The Drug Regulatory Authority of Pakistan was established in 2012 and is the largest department in the Ministry of National Health Services, Regulation and Coordination, with its headquarters in Islamabad and regional offices in the provincial capitals of Karachi, Lahore, Peshawar and Quetta. DRAP has been established by the Federal Government, and its General direction, Administration and monitoring of the Authority vests with Policy Board of DRAP. The Authority comprises a Chief Executive Officer (CEO), appointed by the Federal Government and thirteen Directors, leading each Division of DRAP which perform various functions as mandated under the DRAP Act, 2012. These Divisions are majorly divided into two types, those performing regulatory activities as follows:

- Division of Pharmaceutical Evaluations & Registration
- Division of Drug Licensing
- Division of Health and OTC Products (non-drugs)
- Division of Medical Devices and Medicated Cosmetics
- Division of Pharmacy Services
- Division of Quality Assurance and Laboratory Testing
- Division of Biological Evaluation and Research
- Division of Controlled Drugs
- Division of Costing and Pricing
While supportive Divisions are;
- Division of Management Information Services
- Division of Budget and Accounts
- Division of Legal Affairs
- Division of Administration, HR and Logistics

===Tobacco Control Cell===
A separate cell was created in 2007. The rationale for the creation of the Cell stemmed from Pakistan’s international obligation. Pakistan is a signatory to WHO Framework Convention on Tobacco Control.
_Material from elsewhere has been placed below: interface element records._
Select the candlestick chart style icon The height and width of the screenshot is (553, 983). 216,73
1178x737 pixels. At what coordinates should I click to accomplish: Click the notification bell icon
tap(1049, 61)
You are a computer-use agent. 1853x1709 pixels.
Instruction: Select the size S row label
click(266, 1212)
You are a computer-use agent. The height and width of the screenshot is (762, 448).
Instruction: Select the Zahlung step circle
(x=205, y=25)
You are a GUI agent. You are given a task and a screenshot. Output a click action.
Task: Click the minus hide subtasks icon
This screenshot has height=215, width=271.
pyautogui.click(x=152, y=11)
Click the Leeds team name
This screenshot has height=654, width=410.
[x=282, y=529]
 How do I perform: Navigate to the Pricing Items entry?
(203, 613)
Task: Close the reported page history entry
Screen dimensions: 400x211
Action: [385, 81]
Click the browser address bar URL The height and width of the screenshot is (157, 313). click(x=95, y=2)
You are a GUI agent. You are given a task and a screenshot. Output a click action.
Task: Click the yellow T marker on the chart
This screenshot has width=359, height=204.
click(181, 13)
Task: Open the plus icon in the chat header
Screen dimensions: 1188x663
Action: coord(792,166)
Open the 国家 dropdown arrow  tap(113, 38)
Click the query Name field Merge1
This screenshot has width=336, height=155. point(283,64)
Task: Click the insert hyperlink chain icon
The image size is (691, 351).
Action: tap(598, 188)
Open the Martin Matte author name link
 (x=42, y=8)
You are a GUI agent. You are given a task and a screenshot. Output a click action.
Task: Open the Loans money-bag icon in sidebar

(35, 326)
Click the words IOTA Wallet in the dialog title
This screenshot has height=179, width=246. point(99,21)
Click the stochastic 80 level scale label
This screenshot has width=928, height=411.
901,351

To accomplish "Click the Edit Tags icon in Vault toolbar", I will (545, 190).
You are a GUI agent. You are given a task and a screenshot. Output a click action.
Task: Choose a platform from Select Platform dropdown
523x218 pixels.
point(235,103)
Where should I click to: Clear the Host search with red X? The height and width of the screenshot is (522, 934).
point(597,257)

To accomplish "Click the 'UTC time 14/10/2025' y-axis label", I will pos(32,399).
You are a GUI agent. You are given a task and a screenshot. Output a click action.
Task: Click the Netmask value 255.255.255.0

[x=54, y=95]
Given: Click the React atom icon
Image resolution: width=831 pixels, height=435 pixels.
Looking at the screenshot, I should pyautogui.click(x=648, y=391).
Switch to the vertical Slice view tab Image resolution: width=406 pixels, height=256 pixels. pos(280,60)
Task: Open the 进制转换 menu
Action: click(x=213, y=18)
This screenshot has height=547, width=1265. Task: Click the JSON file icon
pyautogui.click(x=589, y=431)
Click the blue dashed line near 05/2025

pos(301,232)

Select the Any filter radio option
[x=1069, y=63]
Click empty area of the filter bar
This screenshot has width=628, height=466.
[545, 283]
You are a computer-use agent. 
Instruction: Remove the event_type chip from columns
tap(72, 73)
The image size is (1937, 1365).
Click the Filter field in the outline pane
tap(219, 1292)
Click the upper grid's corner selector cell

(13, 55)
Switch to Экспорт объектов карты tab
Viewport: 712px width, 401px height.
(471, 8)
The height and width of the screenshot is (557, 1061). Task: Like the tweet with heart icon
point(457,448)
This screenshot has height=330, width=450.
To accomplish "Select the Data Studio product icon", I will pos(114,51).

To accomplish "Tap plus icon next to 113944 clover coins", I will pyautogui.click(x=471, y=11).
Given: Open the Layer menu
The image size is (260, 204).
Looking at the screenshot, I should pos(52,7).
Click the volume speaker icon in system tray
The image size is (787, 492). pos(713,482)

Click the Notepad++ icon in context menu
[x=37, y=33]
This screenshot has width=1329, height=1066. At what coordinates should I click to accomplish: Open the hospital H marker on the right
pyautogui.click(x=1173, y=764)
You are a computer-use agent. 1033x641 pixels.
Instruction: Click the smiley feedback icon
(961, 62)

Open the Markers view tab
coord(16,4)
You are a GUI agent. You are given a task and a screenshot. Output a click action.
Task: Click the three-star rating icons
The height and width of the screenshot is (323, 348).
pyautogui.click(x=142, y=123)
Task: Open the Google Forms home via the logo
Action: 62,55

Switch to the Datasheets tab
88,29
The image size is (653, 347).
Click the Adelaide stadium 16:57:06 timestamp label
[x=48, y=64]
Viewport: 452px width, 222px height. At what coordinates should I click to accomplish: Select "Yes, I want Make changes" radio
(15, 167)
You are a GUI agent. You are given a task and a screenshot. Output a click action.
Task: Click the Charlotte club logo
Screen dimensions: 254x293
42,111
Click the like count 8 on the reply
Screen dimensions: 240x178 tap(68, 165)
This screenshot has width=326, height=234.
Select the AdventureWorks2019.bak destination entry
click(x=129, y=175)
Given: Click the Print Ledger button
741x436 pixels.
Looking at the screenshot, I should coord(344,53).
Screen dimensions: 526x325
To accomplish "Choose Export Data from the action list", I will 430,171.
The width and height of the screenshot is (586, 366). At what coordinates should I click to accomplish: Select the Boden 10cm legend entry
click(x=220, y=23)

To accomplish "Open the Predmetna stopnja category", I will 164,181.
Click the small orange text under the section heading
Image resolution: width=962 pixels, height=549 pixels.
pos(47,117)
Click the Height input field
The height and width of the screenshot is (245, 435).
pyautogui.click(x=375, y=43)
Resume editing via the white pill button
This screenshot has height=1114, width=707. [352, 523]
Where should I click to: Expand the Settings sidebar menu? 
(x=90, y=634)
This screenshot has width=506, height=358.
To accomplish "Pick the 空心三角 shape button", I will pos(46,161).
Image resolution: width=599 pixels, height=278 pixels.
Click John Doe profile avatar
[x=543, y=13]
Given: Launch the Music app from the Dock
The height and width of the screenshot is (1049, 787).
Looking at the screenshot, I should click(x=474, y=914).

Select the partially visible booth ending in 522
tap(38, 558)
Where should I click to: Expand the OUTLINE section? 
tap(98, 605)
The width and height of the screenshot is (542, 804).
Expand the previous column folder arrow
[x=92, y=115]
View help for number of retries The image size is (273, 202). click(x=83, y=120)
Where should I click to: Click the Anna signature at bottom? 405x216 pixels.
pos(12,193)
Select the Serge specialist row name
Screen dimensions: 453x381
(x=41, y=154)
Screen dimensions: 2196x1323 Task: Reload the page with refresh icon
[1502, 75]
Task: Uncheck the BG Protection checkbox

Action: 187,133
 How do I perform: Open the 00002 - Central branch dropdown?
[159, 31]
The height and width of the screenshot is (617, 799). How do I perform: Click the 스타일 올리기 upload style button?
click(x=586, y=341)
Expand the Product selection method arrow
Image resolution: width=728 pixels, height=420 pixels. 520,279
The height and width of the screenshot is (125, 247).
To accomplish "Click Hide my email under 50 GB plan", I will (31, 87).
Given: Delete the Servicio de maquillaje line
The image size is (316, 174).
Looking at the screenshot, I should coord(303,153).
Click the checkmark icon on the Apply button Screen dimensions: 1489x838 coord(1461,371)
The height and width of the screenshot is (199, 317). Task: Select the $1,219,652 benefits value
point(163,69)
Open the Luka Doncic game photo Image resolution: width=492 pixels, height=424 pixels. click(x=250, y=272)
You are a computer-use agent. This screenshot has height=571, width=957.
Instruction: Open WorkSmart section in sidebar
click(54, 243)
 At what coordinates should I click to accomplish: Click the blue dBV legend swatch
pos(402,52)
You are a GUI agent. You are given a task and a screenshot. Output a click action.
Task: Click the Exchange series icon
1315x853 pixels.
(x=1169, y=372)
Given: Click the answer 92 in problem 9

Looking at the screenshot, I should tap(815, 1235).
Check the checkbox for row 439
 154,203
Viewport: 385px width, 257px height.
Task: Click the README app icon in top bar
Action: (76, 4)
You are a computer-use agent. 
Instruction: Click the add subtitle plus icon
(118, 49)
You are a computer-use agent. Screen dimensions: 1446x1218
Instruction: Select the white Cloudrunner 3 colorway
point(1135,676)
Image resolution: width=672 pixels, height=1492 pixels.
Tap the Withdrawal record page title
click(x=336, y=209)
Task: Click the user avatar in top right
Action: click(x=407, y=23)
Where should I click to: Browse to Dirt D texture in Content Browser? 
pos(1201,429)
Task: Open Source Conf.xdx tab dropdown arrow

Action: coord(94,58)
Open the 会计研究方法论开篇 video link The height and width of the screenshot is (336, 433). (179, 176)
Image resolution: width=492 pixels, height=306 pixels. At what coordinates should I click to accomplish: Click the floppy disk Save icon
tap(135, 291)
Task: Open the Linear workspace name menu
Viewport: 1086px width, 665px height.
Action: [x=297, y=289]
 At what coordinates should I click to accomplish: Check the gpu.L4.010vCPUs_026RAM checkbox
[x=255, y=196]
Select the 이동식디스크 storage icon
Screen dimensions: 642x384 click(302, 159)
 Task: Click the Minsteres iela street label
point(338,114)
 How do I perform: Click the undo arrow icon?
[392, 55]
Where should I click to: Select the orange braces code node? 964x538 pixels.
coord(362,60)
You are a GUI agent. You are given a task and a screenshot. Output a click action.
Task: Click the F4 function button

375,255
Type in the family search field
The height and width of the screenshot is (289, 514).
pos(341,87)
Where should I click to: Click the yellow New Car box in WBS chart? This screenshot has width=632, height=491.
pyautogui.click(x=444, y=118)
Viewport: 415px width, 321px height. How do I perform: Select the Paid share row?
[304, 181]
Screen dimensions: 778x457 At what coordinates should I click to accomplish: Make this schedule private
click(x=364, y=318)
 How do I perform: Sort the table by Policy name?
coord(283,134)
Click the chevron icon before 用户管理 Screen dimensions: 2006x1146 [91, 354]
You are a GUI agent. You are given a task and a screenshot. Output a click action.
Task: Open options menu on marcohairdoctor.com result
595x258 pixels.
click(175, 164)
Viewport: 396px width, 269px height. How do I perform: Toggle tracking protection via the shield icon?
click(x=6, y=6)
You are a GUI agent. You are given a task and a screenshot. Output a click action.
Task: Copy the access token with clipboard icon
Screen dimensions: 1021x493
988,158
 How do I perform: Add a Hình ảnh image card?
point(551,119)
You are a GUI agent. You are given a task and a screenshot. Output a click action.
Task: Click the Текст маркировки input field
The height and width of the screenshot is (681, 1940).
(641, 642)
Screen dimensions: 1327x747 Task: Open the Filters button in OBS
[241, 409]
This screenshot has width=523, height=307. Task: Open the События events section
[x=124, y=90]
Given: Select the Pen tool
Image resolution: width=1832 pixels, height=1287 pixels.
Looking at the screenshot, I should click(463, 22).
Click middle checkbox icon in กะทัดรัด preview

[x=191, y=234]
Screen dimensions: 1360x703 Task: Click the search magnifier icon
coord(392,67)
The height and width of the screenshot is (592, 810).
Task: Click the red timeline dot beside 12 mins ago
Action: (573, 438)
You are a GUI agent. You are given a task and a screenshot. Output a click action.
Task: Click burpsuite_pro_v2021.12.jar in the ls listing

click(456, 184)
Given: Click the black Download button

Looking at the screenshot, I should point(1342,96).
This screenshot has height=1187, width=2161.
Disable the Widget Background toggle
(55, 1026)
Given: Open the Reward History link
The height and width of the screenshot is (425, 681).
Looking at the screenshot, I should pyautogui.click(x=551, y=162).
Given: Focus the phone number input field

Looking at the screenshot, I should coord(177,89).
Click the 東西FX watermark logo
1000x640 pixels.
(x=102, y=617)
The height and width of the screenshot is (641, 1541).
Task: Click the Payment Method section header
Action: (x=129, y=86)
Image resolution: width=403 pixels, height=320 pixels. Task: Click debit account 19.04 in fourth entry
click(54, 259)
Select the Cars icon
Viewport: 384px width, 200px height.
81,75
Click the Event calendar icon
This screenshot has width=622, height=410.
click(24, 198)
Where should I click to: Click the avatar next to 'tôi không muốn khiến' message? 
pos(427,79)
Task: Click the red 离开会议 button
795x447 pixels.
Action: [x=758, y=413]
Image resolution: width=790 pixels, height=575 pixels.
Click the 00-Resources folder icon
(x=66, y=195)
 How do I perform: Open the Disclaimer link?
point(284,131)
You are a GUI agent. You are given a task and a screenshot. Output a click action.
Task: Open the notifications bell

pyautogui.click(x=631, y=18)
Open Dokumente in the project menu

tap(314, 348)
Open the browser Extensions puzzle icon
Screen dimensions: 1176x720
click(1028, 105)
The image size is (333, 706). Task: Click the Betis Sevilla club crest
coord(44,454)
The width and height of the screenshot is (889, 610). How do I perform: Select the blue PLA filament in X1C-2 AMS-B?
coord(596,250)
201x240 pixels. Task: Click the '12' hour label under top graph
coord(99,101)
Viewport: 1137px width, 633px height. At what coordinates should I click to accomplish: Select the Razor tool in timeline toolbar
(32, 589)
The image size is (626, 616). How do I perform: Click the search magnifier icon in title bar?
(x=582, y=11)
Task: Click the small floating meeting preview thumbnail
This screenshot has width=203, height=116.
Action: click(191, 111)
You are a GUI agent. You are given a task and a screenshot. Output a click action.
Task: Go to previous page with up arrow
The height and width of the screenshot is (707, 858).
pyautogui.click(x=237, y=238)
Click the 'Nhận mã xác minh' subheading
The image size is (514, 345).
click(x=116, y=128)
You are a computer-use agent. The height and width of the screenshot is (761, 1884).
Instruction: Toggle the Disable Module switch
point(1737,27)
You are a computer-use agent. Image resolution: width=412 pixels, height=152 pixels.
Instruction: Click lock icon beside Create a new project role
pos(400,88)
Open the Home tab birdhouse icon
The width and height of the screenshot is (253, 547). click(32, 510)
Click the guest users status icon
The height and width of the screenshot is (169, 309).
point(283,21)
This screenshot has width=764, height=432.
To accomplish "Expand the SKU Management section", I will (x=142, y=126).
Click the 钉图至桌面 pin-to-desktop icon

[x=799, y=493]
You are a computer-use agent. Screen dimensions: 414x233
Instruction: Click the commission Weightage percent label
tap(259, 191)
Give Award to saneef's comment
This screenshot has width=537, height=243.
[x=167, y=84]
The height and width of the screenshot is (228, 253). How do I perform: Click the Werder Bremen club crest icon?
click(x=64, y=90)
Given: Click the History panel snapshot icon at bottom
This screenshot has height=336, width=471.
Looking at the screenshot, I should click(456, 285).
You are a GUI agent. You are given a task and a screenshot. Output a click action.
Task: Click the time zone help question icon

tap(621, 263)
The aim of Tobacco Control Cell is to enhance tobacco control efforts in Pakistan.

===National Institute of Population Studies===
National Institute of Population Studies (NIPS) is the research organization established by the government since 1986. The NIPS has been mandated to act as a technical arm of the Government for undertaking high quality research and to produce evidence-based data, information for utilization by the Public sector and others agencies for policy formulation, strategic planning and making reference in the spheres of demography, population & development and health.

===Directorate of Malaria Control===
Directorate of Malaria Control is a separate cell in ministry to co-ordinate country-wide efforts for implementation of Roll Back Malaria initiative for 50% reduction in the malaria burden in Pakistan by the year 2010. By the year 2015 >70% of the high risk population of Pakistan having access and using effective malaria prevention and treatment.

==Programs==
The ministry directly runs several federal health programs nationwide:

===National AIDS Control Program===
National AIDS Control Program (NACP) was established in 1986-87. In its early stages, the program focused on laboratory diagnosis of suspected HIV cases.

===National Tuberculosis Control Program===
Having treated 700,000 tuberculosis patients so far, free diagnosis and treatment and public awareness regarding the disease are the main components of this program. It is currently headed by Lt. Aazam Parvez, Pakistan Army Medical Corps.

==Devolved programs==
The following programs were transferred to provincial health departments in 2011.

- National Program for Family Planning & Primary Health Care (LHW) Program
LHW Program is the world's largest community based primary health care program delivering services through 96,000 LHWs in their own communities

- Expanded Program on Immunization (EPI)
EPI is aimed at immunizing children against Childhood Tuberculosis, Poliomyelitis, Diphtheria, Pertussis, Measles, Tetanus and also their mothers against Tetanus.

- National Maternal, Neonatal & Child Health (MNCH) Program
The aim of the MNCH program is to improve accessibility and quality of health services and fill the resource gaps without duplicating inputs or activities.

- National Program for Prevention and Control of Hepatitis
More than 400,000 people have been vaccinated through this program, while 104 hospitals have been equipped to provide free treatment to patients.